Comment Re:Solution (Score 1) 1140
Fun with aspect ratios, in'nit?
Putting the taskbar on the left, as wide as the buttons normally are on the bottom, means you can actually see what the heck you've got going on when you have 20+ things open at a time. In that environment, though, what drives me bonkers are modal dialogs and message boxes that exclude themselves from the taskbar while leaving their owning window disabled, so you have to dig through the whole stupid Z-stack on every monitor to find what you did with it. Even worse, sometimes it winds up underneath a disabled window from the same app. (This isn't supposed to happen if the owner window is set correctly, but it still happens.)
Disclaimer: Three 4:3 monitors are required to make sense of that much going on!

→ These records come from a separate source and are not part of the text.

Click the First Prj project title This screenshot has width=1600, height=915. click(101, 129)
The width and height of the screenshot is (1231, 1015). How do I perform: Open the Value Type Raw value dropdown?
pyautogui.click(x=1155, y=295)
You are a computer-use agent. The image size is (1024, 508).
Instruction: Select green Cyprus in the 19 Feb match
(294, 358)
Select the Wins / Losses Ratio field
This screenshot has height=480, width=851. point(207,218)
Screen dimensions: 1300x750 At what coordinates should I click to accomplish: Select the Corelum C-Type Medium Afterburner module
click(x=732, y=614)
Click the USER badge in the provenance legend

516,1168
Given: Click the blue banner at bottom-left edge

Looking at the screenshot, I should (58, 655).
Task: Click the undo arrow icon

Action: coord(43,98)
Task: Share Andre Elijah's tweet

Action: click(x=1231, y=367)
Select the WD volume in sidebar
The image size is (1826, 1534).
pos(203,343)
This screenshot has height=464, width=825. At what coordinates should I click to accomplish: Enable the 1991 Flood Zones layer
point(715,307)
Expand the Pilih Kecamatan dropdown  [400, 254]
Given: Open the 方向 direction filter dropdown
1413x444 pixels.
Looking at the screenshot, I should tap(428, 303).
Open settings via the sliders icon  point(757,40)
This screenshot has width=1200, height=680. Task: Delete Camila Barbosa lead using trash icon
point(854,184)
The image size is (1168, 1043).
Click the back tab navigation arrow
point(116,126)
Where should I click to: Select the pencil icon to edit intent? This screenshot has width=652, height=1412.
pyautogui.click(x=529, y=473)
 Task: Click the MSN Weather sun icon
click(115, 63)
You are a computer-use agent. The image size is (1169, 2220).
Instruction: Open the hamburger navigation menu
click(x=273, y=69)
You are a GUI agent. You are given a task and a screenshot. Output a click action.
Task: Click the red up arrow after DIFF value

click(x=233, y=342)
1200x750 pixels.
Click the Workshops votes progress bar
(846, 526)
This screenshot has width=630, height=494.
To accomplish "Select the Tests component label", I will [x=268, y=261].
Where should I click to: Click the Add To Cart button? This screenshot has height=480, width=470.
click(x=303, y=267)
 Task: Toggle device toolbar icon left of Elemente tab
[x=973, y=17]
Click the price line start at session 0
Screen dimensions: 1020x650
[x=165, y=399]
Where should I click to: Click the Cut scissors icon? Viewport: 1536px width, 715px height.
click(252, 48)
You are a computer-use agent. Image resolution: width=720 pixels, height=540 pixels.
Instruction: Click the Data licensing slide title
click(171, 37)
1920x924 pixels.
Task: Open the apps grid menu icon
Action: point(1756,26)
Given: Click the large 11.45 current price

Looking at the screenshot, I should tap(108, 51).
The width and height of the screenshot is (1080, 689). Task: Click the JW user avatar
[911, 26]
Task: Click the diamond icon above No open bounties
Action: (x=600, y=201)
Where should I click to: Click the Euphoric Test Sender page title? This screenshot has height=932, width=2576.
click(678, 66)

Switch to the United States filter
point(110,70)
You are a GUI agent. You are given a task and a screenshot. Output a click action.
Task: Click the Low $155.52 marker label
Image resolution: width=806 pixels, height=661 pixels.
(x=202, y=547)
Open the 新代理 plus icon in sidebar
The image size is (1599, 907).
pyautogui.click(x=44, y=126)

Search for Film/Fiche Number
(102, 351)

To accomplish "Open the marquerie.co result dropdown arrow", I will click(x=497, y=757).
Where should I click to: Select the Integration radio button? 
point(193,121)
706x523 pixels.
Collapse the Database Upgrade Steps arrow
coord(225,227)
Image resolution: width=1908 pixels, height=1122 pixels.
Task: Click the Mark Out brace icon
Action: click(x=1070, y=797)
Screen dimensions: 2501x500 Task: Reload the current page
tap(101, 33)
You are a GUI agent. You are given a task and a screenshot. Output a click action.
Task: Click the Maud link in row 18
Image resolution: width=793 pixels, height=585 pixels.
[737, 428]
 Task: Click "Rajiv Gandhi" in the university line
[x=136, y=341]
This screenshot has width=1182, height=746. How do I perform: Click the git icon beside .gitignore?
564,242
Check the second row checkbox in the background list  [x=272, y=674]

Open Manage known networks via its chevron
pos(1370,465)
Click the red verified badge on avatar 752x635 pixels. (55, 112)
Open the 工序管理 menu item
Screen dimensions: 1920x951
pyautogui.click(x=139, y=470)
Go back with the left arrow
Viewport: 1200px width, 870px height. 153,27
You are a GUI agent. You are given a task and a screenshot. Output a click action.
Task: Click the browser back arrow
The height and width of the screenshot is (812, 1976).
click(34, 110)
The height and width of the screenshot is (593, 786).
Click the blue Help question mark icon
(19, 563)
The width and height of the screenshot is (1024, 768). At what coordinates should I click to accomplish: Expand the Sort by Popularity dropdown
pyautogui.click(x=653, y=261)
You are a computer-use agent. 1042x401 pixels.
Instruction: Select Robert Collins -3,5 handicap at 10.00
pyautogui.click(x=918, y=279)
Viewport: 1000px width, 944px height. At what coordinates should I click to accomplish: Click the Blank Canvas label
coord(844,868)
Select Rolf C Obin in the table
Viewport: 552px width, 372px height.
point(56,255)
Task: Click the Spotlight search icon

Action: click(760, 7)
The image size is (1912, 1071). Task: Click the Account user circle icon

I never have this problem on my mac, when I loose track of a dialog box I just hit the dedicated F key that shows me every window open in a giant grid. When I say Macs are better than windows, I am not talking about how fast a web page loads, I am talking about this kind of stuff. When a company cares enough to consider the user experience, people tend to complain less about the user experience. I swear I have tripled my personal productivity by switching over to mac, not for any one reason, but for thousands of reasons like the spacing of the keys on the keyboard and the use of (intuitive) gestures on the track pad. And the work flow features of the interface! Like being able to hit the space key and get an (literally) instant preview of whatever document you are browsing in the file manager. It really is absurd how much more thought-out my computer is than nearly any device I have ever owned. Built in print to pdf, in the box developers kit, backlit keys, lack of unnecessary third party software, no anti-virus ads popping up out of seemingly nowhere, no virus scares... do I need to go on?